SELECTED TEXT =
==*==
What I’m doing with large stack of unplayed games

Growing up, I didn’t own very many games. Christmases and birthdays gave me an opportunity to ask for new ones, but for the most part, my gaming intake was a slow, unsteady trickle. Because my roster of games stayed pretty tiny, I did my best to play the hell out of each and every one I bought, mastering their intricacies and making an effort to complete even their smallest challenges.

Coupled with an overabundance of free time, this drive to see everything my games had to offer showed me the small, unadorned corners of my favorite releases: I earned each of Star Wars: Rogue Squadron’s nineteen gold medals, I got a Birdie Badge on every single course in Mario Golf, and 100% completed Banjo Kazooie at least twice. I made the most of my every purchase, and I felt good about it.

Unfortunately, my playing habits have changed, and my compulsion to wring every ounce of fun out of my gaming library has long since dissipated. Glancing at my shelf, I estimate that I’ve finished only a little over half of my games. This behavior is a far cry from that of the boy who once spent months (literally months) playing Tony Hawk’s Pro Skater 3 until he beat the game with the entire roster of unlockable characters.
==*==
Reproduce word for word the stretch of the unplayed-games essay above that begins with "What I’m doing" and ends with "good about it.".
==*==
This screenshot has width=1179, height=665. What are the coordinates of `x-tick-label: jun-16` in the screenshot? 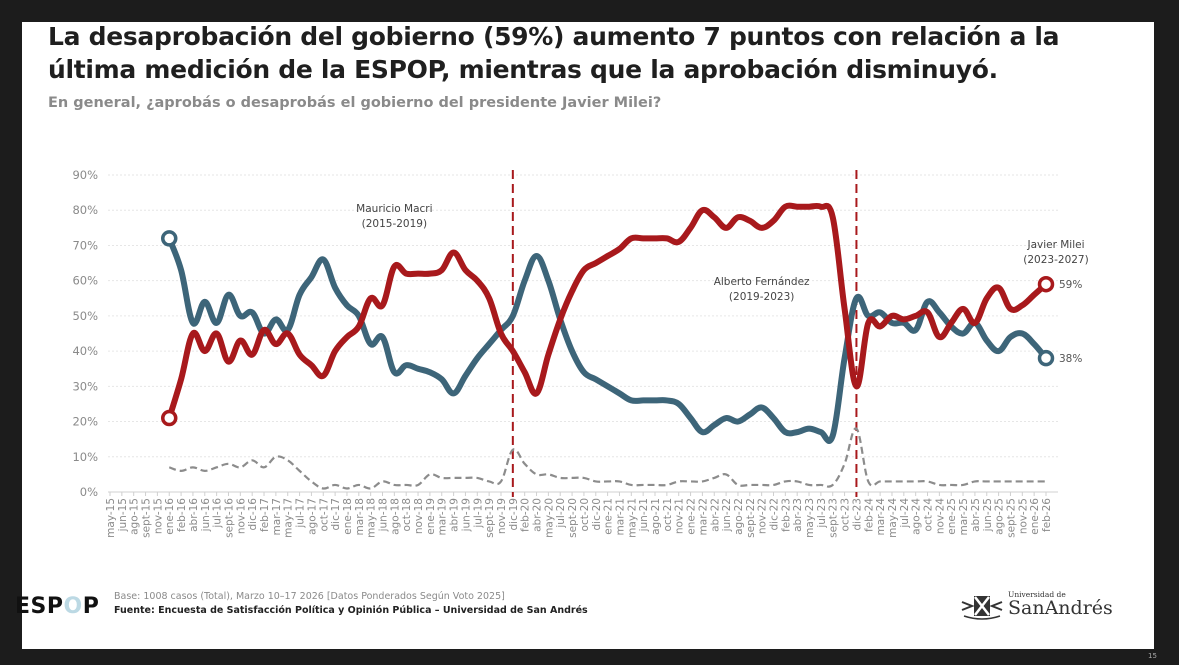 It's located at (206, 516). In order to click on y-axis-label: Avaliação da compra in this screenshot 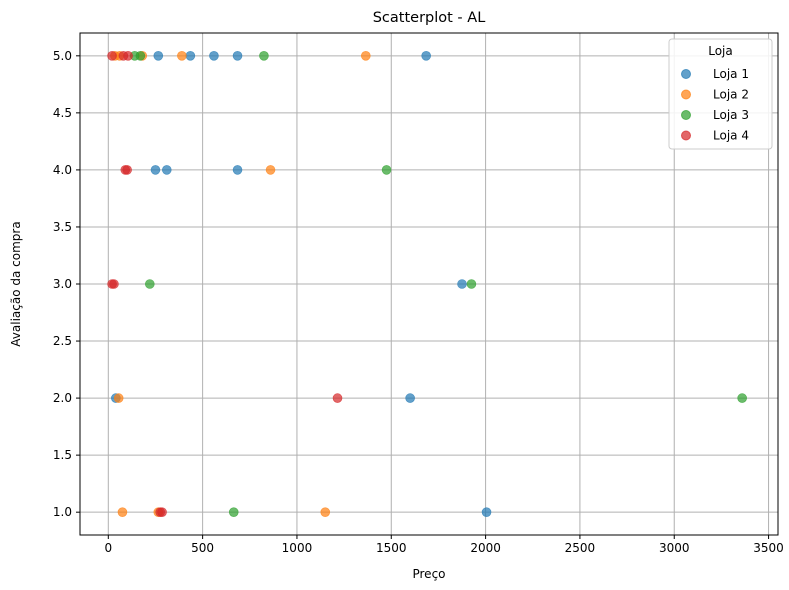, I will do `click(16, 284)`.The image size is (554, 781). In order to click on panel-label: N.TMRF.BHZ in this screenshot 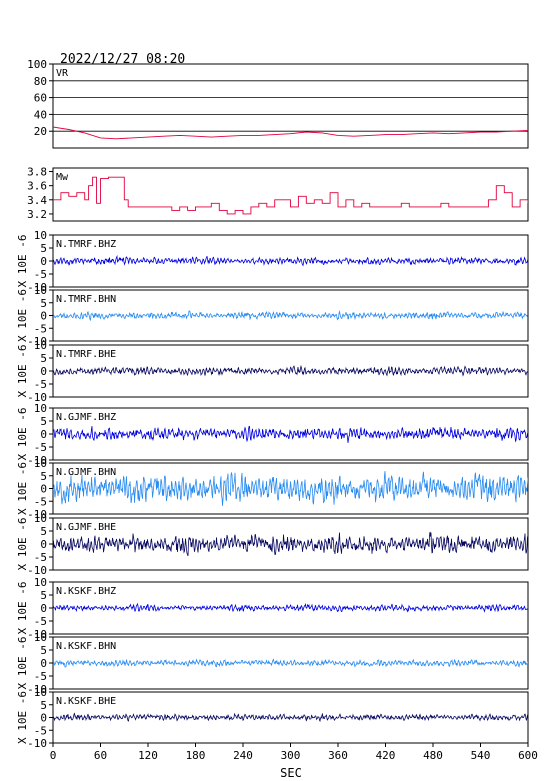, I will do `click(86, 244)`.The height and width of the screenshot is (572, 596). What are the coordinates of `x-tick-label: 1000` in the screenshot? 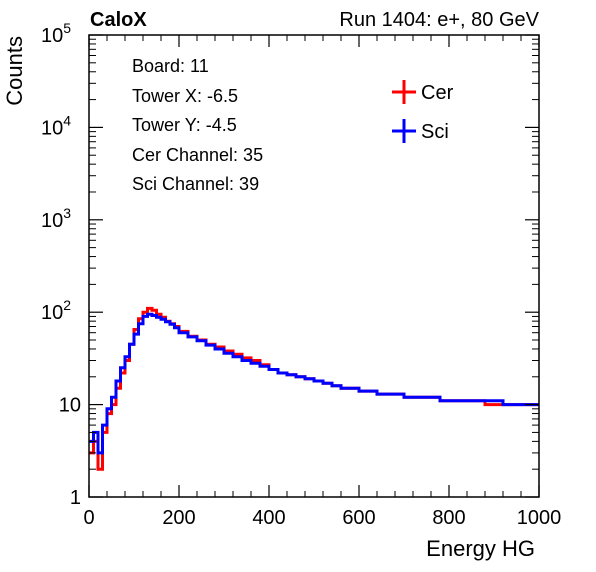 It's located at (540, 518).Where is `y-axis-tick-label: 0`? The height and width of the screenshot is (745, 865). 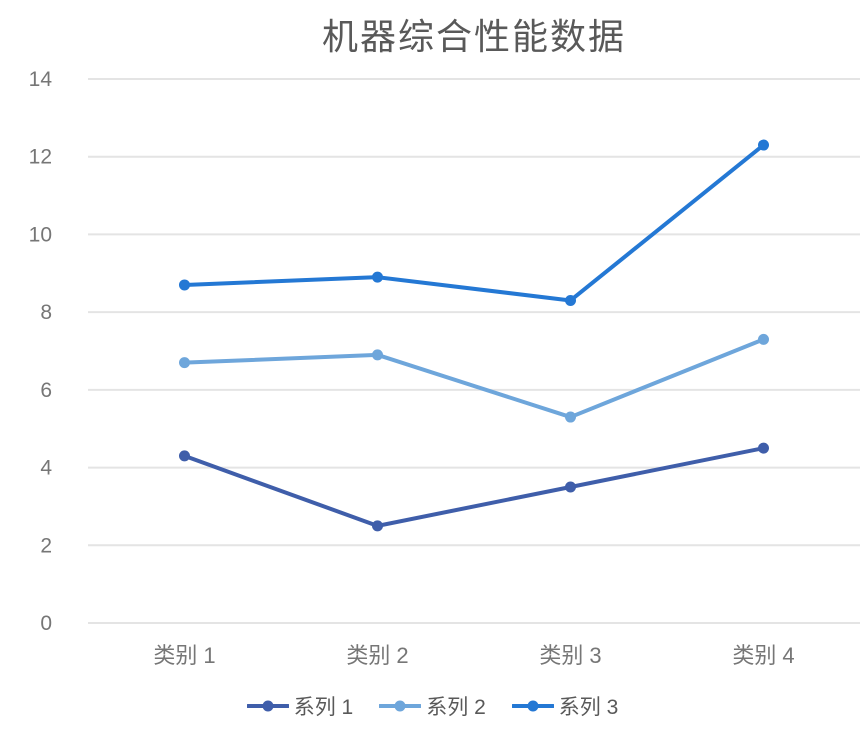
==*==
ANSWER TO THIS TASK =
What I’m doing with large stack of unplayed games

Growing up, I didn’t own very many games. Christmases and birthdays gave me an opportunity to ask for new ones, but for the most part, my gaming intake was a slow, unsteady trickle. Because my roster of games stayed pretty tiny, I did my best to play the hell out of each and every one I bought, mastering their intricacies and making an effort to complete even their smallest challenges.

Coupled with an overabundance of free time, this drive to see everything my games had to offer showed me the small, unadorned corners of my favorite releases: I earned each of Star Wars: Rogue Squadron’s nineteen gold medals, I got a Birdie Badge on every single course in Mario Golf, and 100% completed Banjo Kazooie at least twice. I made the most of my every purchase, and I felt good about it.